No etc/terrier.properties, using terrier.default.properties for bootstrap configuration.


In [2]:

def remove_emoji_smileys(text):
    try:
        # UCS-4
        EMOJIS_PATTERN = re.compile(
            u"([\U00002600-\U000027BF])|([\U0001f300-\U0001f64F])|([\U0001f680-\U0001f6FF])"
        )
    except re.error:
        # UCS-2
        EMOJIS_PATTERN = re.compile(
            u"([\u2600-\u27BF])|([\uD83C][\uDF00-\uDFFF])|([\uD83D][\uDC00-\uDE4F])|([\uD83D][\uDE80-\uDEFF])"
        )

    SMILEYS_PATTERN = re.compile(r"(\s?:X|:|;|=)(?:-)?(?:\)+|\(|O|D|P|S|\\|\/\s){1,}", re.IGNORECASE)
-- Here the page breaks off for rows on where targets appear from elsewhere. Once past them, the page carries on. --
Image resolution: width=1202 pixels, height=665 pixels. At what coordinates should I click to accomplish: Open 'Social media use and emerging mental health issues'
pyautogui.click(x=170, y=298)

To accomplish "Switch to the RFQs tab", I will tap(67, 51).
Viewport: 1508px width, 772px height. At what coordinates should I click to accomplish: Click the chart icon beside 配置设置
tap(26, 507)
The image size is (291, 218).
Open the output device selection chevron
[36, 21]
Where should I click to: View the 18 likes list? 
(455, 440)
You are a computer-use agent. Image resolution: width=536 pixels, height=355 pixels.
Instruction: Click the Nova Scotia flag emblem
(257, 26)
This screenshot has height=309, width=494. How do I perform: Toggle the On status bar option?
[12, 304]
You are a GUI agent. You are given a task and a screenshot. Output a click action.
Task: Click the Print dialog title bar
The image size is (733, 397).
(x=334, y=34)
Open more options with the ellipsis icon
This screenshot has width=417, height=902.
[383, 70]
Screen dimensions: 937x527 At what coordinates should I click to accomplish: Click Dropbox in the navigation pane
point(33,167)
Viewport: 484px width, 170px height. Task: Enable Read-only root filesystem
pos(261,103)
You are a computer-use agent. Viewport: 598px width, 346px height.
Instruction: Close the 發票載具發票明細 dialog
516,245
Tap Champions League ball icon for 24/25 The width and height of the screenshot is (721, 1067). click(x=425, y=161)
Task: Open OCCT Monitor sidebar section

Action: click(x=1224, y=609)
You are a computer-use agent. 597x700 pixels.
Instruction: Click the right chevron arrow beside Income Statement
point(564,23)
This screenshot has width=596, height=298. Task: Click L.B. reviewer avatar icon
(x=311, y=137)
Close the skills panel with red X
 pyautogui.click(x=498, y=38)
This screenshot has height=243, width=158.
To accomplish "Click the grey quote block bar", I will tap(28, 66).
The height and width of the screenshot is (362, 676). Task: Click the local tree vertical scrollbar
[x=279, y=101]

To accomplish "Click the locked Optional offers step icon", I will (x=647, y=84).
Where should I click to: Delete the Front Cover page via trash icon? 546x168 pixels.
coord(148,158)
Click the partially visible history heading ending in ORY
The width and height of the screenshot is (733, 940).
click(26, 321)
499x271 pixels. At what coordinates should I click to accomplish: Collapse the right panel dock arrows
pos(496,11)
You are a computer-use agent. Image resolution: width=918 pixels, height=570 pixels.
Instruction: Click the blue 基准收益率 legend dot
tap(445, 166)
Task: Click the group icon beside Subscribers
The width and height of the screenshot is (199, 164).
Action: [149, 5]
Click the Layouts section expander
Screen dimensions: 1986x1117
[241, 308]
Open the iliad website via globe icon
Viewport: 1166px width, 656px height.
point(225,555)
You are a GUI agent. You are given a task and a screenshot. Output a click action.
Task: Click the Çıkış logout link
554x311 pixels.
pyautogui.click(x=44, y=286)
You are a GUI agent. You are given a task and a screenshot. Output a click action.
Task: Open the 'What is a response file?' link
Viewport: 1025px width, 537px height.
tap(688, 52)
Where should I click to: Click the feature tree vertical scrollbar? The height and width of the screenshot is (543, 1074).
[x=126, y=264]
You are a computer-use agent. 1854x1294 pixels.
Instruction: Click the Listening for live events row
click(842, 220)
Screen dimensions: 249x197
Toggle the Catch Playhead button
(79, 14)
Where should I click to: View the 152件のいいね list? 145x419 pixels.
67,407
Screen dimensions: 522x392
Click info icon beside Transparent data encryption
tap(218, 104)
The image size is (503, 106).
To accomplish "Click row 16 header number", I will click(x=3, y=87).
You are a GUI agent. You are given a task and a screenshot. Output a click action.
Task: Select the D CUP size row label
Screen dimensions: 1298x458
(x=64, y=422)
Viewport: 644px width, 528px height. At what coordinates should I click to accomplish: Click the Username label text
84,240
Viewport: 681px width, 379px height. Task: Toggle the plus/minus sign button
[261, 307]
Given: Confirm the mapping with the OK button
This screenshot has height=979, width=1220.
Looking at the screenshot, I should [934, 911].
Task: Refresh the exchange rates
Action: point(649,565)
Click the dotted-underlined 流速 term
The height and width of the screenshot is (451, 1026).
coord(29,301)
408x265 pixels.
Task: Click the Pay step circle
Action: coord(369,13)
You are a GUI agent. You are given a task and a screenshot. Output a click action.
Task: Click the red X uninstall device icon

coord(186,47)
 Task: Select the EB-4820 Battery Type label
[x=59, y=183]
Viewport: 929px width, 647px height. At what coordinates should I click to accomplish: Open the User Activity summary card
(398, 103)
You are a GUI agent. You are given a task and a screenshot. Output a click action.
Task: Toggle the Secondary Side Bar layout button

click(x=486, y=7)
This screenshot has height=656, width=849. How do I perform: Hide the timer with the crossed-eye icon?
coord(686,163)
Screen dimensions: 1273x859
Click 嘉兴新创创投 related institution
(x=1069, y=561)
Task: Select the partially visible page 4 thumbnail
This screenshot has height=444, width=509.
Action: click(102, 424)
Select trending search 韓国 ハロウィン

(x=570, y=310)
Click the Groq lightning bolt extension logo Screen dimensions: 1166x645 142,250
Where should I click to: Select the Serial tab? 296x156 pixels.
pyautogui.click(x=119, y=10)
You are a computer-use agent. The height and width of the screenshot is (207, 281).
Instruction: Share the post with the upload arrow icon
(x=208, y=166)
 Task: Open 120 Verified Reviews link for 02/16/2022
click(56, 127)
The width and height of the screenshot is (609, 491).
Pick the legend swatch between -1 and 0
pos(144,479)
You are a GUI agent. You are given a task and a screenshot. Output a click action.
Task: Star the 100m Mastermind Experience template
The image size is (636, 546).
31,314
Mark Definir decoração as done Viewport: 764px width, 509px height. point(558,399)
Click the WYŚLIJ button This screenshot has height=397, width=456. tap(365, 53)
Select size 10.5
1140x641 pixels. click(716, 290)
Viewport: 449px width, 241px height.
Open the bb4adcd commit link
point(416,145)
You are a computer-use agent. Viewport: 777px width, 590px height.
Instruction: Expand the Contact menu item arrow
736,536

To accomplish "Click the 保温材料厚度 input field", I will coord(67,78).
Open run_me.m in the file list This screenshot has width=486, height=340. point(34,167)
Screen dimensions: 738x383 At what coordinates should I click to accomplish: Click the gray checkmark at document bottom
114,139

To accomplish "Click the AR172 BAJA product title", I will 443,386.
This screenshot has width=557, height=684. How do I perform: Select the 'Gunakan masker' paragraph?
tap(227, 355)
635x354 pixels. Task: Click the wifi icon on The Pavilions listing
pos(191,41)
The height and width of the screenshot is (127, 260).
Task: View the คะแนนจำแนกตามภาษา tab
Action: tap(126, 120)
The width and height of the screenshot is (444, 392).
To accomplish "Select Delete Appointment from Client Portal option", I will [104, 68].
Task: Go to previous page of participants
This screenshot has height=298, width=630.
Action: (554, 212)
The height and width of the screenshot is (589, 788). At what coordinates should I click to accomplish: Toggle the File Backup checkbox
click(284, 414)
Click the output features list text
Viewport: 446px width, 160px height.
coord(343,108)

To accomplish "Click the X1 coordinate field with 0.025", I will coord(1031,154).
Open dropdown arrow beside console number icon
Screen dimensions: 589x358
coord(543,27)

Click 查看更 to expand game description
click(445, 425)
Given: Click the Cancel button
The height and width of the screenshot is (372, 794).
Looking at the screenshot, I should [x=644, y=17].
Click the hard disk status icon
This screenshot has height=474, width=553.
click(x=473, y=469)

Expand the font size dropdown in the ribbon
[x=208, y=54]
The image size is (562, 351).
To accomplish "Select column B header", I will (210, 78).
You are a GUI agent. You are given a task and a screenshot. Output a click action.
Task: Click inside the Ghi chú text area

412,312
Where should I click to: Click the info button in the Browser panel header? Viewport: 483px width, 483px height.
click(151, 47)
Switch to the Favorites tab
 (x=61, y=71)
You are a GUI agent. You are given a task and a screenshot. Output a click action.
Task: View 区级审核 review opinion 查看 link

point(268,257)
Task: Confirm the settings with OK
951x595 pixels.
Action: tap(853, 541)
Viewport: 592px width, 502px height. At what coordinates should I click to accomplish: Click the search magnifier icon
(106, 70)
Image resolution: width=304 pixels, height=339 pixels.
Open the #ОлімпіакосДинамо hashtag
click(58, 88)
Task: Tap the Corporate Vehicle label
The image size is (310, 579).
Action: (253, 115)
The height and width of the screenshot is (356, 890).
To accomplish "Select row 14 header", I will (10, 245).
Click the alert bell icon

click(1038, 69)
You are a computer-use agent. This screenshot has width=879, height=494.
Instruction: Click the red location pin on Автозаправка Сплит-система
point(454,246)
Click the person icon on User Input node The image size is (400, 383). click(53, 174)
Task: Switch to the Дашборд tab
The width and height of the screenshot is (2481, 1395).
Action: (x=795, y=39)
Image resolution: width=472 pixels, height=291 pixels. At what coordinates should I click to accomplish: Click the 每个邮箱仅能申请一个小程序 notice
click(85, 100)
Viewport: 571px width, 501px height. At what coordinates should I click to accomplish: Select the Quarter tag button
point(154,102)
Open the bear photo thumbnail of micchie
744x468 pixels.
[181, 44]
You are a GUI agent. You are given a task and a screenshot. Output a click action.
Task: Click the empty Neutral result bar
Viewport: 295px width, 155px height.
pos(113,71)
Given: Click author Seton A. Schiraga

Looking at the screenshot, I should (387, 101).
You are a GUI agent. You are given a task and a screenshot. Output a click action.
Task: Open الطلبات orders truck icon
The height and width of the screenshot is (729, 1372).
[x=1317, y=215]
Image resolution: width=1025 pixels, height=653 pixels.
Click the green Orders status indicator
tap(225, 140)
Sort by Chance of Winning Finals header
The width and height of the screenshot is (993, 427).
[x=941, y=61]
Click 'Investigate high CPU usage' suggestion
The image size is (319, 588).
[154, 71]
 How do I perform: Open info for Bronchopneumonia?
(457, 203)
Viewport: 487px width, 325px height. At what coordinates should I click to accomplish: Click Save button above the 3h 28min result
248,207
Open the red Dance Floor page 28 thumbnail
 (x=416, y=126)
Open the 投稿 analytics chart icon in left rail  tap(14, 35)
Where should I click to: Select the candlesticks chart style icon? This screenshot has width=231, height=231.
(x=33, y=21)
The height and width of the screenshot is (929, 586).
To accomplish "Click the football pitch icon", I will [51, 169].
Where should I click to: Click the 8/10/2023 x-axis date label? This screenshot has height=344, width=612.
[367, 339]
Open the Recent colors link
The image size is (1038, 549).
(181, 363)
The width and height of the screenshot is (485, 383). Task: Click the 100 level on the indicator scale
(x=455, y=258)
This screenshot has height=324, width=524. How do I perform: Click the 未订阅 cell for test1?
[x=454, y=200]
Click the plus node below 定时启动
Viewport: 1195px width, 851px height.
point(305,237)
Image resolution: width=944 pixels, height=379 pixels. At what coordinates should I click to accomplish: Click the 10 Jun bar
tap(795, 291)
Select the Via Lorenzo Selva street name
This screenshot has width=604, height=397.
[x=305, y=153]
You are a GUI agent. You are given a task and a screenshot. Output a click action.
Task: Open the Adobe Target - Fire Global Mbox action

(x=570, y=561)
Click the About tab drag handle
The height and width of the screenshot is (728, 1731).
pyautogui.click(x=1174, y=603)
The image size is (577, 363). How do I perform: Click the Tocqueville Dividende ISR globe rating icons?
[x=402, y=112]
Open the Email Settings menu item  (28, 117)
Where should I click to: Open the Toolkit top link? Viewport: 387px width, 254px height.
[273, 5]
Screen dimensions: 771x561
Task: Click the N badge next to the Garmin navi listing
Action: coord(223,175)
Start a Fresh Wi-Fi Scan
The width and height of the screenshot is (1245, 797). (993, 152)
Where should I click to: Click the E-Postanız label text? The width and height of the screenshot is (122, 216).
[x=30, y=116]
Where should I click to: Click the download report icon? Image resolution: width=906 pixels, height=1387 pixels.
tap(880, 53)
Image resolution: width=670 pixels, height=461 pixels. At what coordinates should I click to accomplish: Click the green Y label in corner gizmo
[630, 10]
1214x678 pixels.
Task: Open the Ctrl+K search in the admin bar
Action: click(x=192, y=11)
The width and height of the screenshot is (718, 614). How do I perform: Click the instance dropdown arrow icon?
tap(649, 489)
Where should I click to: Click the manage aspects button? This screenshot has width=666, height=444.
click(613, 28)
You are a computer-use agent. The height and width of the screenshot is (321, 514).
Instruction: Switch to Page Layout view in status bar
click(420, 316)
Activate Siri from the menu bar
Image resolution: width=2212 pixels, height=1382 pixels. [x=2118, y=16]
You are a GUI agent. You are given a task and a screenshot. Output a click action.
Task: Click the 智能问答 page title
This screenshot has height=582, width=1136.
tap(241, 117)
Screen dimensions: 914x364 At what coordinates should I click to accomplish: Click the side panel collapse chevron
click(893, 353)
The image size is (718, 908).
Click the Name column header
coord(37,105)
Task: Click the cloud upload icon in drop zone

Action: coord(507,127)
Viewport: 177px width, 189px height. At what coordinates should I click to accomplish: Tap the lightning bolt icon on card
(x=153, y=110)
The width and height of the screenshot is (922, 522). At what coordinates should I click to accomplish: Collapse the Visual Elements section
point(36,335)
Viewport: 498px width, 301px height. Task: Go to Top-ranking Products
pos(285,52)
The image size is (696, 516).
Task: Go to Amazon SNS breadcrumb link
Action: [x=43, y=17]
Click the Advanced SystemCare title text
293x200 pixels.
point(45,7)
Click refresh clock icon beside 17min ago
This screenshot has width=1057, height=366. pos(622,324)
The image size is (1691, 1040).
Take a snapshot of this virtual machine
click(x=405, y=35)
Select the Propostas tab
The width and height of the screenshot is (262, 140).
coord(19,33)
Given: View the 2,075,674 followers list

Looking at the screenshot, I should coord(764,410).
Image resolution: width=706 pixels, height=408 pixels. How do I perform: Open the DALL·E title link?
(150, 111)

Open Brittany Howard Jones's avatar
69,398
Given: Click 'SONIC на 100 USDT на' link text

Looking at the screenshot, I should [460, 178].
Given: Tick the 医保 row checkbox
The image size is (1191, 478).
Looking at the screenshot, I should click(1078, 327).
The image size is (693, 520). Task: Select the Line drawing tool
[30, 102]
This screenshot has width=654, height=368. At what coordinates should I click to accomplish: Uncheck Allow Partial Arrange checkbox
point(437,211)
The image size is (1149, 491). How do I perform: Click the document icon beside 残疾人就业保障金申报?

    text = SMILEYS_PATTERN.sub(r"", text)
    text = EMOJIS_PATTERN.sub(r"", text)
    return text


def clean(text):
    text = re.sub(r"http\S+", " ", text)  # remove urls
    text = re.sub(r"RT ", " ", text)  # remove rt
    text = re.sub(r"@[\w]*", " ", text)  # remove handles
    text = re.sub(r"[\.\,\#_\|\:\?\?\/\=]", " ", text) # remove special characters
    text = re.sub(r"\t", " ", text)  # remove tabs
    text = re.sub(r"\n", " ", text)  # remove line jump
    text = re.sub(r"\s+", " ", text)  # remove extra white space
    text = text.strip()
    return text


# read file based on its extension (tsv or xlsx)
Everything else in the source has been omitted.